Lord. Su, via, siate onest’uomo, siate onest’uomo: e Iddio benedica la vostra spedizione.

Fal. Vuole Vossignoria prestarmi mille lire per provvedere ai miei bisogni?

Lord. Neppure uno scellino, neppure uno scellino; voi siete troppo impaziente di portar le croci1. Addio: raccomandatemi al mio cugino di Westmoreland.     (esce col seg.)
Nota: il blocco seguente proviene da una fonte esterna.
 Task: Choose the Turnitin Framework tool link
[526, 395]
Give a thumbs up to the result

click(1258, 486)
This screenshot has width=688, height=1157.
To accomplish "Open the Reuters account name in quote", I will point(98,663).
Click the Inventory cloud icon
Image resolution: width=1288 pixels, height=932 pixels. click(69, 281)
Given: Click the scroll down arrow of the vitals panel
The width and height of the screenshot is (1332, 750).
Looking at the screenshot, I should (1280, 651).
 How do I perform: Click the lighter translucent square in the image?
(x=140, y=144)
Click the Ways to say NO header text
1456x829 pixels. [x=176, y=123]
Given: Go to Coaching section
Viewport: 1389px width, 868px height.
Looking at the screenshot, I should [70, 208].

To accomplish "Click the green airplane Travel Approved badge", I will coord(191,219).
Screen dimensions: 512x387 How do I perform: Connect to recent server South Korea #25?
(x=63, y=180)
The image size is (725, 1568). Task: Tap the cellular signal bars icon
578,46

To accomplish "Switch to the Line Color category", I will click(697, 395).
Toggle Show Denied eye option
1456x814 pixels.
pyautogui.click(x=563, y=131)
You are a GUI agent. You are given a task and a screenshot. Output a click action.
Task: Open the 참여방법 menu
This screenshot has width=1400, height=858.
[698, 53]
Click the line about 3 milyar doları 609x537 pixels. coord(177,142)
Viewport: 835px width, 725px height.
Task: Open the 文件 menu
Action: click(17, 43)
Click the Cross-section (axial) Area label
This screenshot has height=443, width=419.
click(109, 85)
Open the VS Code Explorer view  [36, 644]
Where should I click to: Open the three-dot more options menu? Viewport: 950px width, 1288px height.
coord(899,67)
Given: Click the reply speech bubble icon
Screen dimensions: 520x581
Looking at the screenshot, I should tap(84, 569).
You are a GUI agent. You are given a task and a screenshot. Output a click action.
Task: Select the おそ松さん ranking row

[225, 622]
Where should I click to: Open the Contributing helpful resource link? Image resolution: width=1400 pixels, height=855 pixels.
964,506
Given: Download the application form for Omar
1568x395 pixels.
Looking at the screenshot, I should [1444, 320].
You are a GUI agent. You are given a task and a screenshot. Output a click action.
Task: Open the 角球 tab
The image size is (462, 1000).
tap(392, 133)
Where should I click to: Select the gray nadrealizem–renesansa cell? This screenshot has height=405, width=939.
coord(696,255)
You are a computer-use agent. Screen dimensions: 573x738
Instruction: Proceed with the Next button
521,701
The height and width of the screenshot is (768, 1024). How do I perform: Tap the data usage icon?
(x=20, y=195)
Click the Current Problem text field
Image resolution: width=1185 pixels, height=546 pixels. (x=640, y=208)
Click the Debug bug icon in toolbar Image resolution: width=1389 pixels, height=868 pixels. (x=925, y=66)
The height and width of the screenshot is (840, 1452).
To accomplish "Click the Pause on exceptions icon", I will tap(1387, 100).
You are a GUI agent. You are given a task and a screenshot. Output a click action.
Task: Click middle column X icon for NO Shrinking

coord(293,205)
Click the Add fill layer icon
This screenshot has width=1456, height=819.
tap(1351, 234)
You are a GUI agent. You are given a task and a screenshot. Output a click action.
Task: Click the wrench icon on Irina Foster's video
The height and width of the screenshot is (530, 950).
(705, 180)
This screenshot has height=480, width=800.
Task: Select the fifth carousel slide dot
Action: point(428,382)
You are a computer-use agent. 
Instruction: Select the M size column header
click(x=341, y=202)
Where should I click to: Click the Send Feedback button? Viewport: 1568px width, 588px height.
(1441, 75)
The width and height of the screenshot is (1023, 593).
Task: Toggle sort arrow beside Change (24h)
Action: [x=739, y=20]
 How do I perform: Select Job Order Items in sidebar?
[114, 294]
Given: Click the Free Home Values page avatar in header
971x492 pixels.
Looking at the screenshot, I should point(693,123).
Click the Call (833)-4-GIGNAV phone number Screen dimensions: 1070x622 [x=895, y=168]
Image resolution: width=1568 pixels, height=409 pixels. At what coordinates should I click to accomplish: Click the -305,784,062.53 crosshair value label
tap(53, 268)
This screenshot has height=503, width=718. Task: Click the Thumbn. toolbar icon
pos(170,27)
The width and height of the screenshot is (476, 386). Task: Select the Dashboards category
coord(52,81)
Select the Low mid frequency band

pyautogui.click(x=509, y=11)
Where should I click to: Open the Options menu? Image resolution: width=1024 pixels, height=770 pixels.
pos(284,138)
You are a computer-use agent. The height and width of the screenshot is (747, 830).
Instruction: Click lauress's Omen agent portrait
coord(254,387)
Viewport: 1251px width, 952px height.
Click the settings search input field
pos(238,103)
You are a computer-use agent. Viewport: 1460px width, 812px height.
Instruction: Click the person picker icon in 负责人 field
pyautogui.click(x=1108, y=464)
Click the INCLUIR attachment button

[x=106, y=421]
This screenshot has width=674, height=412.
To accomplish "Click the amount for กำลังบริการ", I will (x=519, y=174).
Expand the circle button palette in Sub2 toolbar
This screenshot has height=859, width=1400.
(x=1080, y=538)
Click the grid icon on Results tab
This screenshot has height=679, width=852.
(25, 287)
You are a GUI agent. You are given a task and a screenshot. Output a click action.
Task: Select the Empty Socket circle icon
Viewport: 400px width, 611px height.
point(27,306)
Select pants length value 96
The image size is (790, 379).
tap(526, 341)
Fal. Se lo fo, vuo’ essere trattato a colpi di spranga. L’uomo non può separare la vecchiezza dall’avarizia, come dividersi non può dall’amore, allorchè è giovine e vigoroso: ma la gotta s’impossessa dell’uno, e la sifilide dell’altro; è ciò che mi dispensa dal maledirli tutti e due. — Fanciullo!....

Pag. Signore?

Fal. Quanto denaro è nella mia borsa?

Pag. Sette croci e due scellini.

Fal. Non so trovar riparo a questa asfissia della borsa: pigliar a prestito differisce soltanto quel male che per se stesso è incurabile. Va, reca questa lettera a milord di Lancastro; questa al principe; questa al conte di Westmoreland, e questa alla mia antica amante Orsola, cui giurai di sposare, allorchè m’avvidi del primo pelo bianco che spuntava sulle mie gote. Va; già sai dove trovarmi. (il paggio esce) Peste alla gotta! oppure gotta alla peste! perocchè l’una o l’altra la fa da ribalda col pollice del mio piede. Non vale se zoppico; le guerre scuseranno il mio cattivo colore, e la mia pensione non sembrerà che più ragionevole. Un buono spirito trae partito da tutto; io saprò rendere lucrose anche le infermità.      (esce)

  1. Equivoco sopra altra moneta di questo nome.